▶ REQUIRED ACTION:
For each entry that follows, write out an identical copy.

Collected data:
____________
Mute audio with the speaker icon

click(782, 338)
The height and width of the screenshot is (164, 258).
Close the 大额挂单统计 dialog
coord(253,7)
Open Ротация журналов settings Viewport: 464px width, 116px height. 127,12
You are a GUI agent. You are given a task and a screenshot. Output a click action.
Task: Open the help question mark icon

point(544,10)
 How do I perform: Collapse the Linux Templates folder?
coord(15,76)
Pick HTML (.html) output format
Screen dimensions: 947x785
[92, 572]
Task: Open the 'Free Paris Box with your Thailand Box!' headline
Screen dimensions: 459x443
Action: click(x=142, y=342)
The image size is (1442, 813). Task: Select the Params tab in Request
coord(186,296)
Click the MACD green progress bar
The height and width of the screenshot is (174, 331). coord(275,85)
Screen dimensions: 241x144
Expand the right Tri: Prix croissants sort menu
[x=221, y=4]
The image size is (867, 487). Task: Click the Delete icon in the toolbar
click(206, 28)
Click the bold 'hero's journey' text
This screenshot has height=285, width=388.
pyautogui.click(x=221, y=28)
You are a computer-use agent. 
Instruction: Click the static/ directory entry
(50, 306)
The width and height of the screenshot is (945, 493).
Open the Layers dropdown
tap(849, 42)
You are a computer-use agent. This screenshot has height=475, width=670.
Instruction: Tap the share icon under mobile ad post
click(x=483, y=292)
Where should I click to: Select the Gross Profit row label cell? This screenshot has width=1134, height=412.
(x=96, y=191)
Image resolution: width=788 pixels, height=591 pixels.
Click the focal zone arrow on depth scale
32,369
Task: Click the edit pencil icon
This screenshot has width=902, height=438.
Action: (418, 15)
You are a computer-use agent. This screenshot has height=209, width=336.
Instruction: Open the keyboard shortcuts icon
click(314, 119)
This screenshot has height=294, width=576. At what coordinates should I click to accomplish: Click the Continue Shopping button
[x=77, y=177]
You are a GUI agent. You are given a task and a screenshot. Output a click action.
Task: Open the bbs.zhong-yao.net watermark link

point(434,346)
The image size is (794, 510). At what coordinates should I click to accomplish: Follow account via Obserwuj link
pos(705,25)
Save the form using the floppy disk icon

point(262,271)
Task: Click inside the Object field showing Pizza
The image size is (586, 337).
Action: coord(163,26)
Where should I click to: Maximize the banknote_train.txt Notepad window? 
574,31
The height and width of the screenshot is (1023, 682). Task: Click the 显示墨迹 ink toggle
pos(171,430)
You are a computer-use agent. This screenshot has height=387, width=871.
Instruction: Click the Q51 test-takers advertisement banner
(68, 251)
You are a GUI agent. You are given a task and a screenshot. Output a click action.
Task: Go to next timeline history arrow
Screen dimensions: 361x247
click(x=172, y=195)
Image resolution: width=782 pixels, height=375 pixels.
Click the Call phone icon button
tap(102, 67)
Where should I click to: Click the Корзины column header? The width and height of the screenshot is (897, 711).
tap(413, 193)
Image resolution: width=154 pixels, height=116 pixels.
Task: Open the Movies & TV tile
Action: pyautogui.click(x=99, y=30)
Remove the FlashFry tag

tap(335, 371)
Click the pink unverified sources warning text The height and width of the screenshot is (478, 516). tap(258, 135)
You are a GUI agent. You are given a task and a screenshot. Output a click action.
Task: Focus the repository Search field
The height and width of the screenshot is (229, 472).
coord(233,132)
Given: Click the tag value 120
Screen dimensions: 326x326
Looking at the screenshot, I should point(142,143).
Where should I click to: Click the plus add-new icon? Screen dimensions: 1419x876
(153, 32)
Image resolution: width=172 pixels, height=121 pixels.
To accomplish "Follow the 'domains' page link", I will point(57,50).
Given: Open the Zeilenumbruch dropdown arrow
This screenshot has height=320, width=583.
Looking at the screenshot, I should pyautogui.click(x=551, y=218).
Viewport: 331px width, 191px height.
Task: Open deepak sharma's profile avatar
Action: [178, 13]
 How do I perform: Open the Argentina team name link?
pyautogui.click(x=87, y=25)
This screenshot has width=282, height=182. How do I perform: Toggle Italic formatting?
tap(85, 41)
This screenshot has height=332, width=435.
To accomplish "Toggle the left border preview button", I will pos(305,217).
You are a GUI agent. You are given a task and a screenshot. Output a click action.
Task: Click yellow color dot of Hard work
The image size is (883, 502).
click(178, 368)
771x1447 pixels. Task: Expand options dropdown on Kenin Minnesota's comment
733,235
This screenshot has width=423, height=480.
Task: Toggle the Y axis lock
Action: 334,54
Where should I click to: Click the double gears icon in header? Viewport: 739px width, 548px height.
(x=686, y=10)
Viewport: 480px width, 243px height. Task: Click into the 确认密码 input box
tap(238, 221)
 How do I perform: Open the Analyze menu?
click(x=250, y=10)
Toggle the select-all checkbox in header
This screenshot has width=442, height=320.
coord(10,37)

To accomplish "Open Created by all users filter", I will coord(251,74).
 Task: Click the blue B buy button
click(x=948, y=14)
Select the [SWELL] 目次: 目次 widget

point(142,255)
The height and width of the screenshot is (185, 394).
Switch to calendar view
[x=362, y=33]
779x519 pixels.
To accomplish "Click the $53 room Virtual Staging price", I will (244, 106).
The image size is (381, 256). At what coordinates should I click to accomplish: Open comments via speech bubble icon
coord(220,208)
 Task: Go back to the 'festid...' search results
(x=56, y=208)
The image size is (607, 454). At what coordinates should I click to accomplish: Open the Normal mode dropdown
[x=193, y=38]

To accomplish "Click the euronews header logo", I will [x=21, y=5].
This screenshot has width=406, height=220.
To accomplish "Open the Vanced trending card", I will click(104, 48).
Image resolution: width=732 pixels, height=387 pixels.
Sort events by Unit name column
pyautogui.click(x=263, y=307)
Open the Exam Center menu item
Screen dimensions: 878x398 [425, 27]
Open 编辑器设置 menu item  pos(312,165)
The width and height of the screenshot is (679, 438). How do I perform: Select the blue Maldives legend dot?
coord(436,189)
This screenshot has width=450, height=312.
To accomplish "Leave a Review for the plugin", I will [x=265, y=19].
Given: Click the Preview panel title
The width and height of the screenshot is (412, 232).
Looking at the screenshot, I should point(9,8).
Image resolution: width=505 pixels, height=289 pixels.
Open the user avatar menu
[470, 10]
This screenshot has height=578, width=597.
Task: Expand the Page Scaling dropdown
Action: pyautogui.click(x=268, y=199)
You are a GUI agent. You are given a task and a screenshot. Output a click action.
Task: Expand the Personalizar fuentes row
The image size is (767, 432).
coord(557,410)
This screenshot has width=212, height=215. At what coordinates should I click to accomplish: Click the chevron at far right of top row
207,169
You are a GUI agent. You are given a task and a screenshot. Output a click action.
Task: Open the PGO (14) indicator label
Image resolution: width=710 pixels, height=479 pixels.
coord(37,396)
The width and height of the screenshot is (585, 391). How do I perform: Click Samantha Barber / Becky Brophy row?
____________
▶ EXPECTED OUTPUT:
Mute audio with the speaker icon

click(782, 338)
The height and width of the screenshot is (164, 258).
Close the 大额挂单统计 dialog
coord(253,7)
Open Ротация журналов settings Viewport: 464px width, 116px height. 127,12
You are a GUI agent. You are given a task and a screenshot. Output a click action.
Task: Open the help question mark icon

point(544,10)
 How do I perform: Collapse the Linux Templates folder?
coord(15,76)
Pick HTML (.html) output format
Screen dimensions: 947x785
[92, 572]
Task: Open the 'Free Paris Box with your Thailand Box!' headline
Screen dimensions: 459x443
Action: click(x=142, y=342)
The image size is (1442, 813). Task: Select the Params tab in Request
coord(186,296)
Click the MACD green progress bar
The height and width of the screenshot is (174, 331). coord(275,85)
Screen dimensions: 241x144
Expand the right Tri: Prix croissants sort menu
[x=221, y=4]
The image size is (867, 487). Task: Click the Delete icon in the toolbar
click(206, 28)
Click the bold 'hero's journey' text
This screenshot has height=285, width=388.
pyautogui.click(x=221, y=28)
You are a computer-use agent. 
Instruction: Click the static/ directory entry
(50, 306)
The width and height of the screenshot is (945, 493).
Open the Layers dropdown
tap(849, 42)
You are a computer-use agent. This screenshot has height=475, width=670.
Instruction: Tap the share icon under mobile ad post
click(x=483, y=292)
Where should I click to: Select the Gross Profit row label cell? This screenshot has width=1134, height=412.
(x=96, y=191)
Image resolution: width=788 pixels, height=591 pixels.
Click the focal zone arrow on depth scale
32,369
Task: Click the edit pencil icon
This screenshot has width=902, height=438.
Action: (418, 15)
You are a computer-use agent. This screenshot has height=209, width=336.
Instruction: Open the keyboard shortcuts icon
click(314, 119)
This screenshot has height=294, width=576. At what coordinates should I click to accomplish: Click the Continue Shopping button
[x=77, y=177]
You are a GUI agent. You are given a task and a screenshot. Output a click action.
Task: Open the bbs.zhong-yao.net watermark link

point(434,346)
The image size is (794, 510). At what coordinates should I click to accomplish: Follow account via Obserwuj link
pos(705,25)
Save the form using the floppy disk icon

point(262,271)
Task: Click inside the Object field showing Pizza
The image size is (586, 337).
Action: coord(163,26)
Where should I click to: Maximize the banknote_train.txt Notepad window? 
574,31
The height and width of the screenshot is (1023, 682). Task: Click the 显示墨迹 ink toggle
pos(171,430)
You are a computer-use agent. This screenshot has height=387, width=871.
Instruction: Click the Q51 test-takers advertisement banner
(68, 251)
You are a GUI agent. You are given a task and a screenshot. Output a click action.
Task: Go to next timeline history arrow
Screen dimensions: 361x247
click(x=172, y=195)
Image resolution: width=782 pixels, height=375 pixels.
Click the Call phone icon button
tap(102, 67)
Where should I click to: Click the Корзины column header? The width and height of the screenshot is (897, 711).
tap(413, 193)
Image resolution: width=154 pixels, height=116 pixels.
Task: Open the Movies & TV tile
Action: pyautogui.click(x=99, y=30)
Remove the FlashFry tag

tap(335, 371)
Click the pink unverified sources warning text The height and width of the screenshot is (478, 516). tap(258, 135)
You are a GUI agent. You are given a task and a screenshot. Output a click action.
Task: Focus the repository Search field
The height and width of the screenshot is (229, 472).
coord(233,132)
Given: Click the tag value 120
Screen dimensions: 326x326
Looking at the screenshot, I should point(142,143).
Where should I click to: Click the plus add-new icon? Screen dimensions: 1419x876
(153, 32)
Image resolution: width=172 pixels, height=121 pixels.
To accomplish "Follow the 'domains' page link", I will point(57,50).
Given: Open the Zeilenumbruch dropdown arrow
This screenshot has height=320, width=583.
Looking at the screenshot, I should pyautogui.click(x=551, y=218).
Viewport: 331px width, 191px height.
Task: Open deepak sharma's profile avatar
Action: [178, 13]
 How do I perform: Open the Argentina team name link?
pyautogui.click(x=87, y=25)
This screenshot has width=282, height=182. How do I perform: Toggle Italic formatting?
tap(85, 41)
This screenshot has height=332, width=435.
To accomplish "Toggle the left border preview button", I will pos(305,217).
You are a GUI agent. You are given a task and a screenshot. Output a click action.
Task: Click yellow color dot of Hard work
The image size is (883, 502).
click(178, 368)
771x1447 pixels. Task: Expand options dropdown on Kenin Minnesota's comment
733,235
This screenshot has width=423, height=480.
Task: Toggle the Y axis lock
Action: 334,54
Where should I click to: Click the double gears icon in header? Viewport: 739px width, 548px height.
(x=686, y=10)
Viewport: 480px width, 243px height. Task: Click into the 确认密码 input box
tap(238, 221)
 How do I perform: Open the Analyze menu?
click(x=250, y=10)
Toggle the select-all checkbox in header
This screenshot has width=442, height=320.
coord(10,37)

To accomplish "Open Created by all users filter", I will coord(251,74).
 Task: Click the blue B buy button
click(x=948, y=14)
Select the [SWELL] 目次: 目次 widget

point(142,255)
The height and width of the screenshot is (185, 394).
Switch to calendar view
[x=362, y=33]
779x519 pixels.
To accomplish "Click the $53 room Virtual Staging price", I will (244, 106).
The image size is (381, 256). At what coordinates should I click to accomplish: Open comments via speech bubble icon
coord(220,208)
 Task: Go back to the 'festid...' search results
(x=56, y=208)
The image size is (607, 454). At what coordinates should I click to accomplish: Open the Normal mode dropdown
[x=193, y=38]

To accomplish "Click the euronews header logo", I will [x=21, y=5].
This screenshot has width=406, height=220.
To accomplish "Open the Vanced trending card", I will click(104, 48).
Image resolution: width=732 pixels, height=387 pixels.
Sort events by Unit name column
pyautogui.click(x=263, y=307)
Open the Exam Center menu item
Screen dimensions: 878x398 [425, 27]
Open 编辑器设置 menu item  pos(312,165)
The width and height of the screenshot is (679, 438). How do I perform: Select the blue Maldives legend dot?
coord(436,189)
This screenshot has width=450, height=312.
To accomplish "Leave a Review for the plugin", I will [x=265, y=19].
Given: Click the Preview panel title
The width and height of the screenshot is (412, 232).
Looking at the screenshot, I should point(9,8).
Image resolution: width=505 pixels, height=289 pixels.
Open the user avatar menu
[470, 10]
This screenshot has height=578, width=597.
Task: Expand the Page Scaling dropdown
Action: pyautogui.click(x=268, y=199)
You are a GUI agent. You are given a task and a screenshot. Output a click action.
Task: Expand the Personalizar fuentes row
The image size is (767, 432).
coord(557,410)
This screenshot has width=212, height=215. At what coordinates should I click to accomplish: Click the chevron at far right of top row
207,169
You are a GUI agent. You are given a task and a screenshot. Output a click action.
Task: Open the PGO (14) indicator label
Image resolution: width=710 pixels, height=479 pixels.
coord(37,396)
The width and height of the screenshot is (585, 391). How do I perform: Click Samantha Barber / Becky Brophy row?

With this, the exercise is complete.